*** Opening Records to use ***

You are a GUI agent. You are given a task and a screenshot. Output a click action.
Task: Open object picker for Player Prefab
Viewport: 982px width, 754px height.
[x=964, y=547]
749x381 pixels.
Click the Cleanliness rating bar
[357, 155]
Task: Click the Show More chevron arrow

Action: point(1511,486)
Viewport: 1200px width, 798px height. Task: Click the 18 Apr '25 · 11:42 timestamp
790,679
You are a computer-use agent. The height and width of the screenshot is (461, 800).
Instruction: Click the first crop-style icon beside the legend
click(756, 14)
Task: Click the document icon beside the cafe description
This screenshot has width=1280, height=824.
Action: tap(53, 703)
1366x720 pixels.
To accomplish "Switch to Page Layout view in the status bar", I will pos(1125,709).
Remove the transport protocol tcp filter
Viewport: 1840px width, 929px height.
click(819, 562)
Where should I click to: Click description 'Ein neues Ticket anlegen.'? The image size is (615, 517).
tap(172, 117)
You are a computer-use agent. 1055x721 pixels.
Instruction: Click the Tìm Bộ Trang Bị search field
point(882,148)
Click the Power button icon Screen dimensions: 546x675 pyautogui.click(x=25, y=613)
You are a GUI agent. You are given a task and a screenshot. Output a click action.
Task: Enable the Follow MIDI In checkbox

*** Closing Records to use ***

# Task item:
Reproduce precisely the span of lines that begins at the line containing "Task: Click the document" and ends with the last line of the listing.

# Reply to the task:
Task: Click the document icon beside the cafe description
This screenshot has width=1280, height=824.
Action: tap(53, 703)
1366x720 pixels.
To accomplish "Switch to Page Layout view in the status bar", I will pos(1125,709).
Remove the transport protocol tcp filter
Viewport: 1840px width, 929px height.
click(819, 562)
Where should I click to: Click description 'Ein neues Ticket anlegen.'? The image size is (615, 517).
tap(172, 117)
You are a computer-use agent. 1055x721 pixels.
Instruction: Click the Tìm Bộ Trang Bị search field
point(882,148)
Click the Power button icon Screen dimensions: 546x675 pyautogui.click(x=25, y=613)
You are a GUI agent. You are given a task and a screenshot. Output a click action.
Task: Enable the Follow MIDI In checkbox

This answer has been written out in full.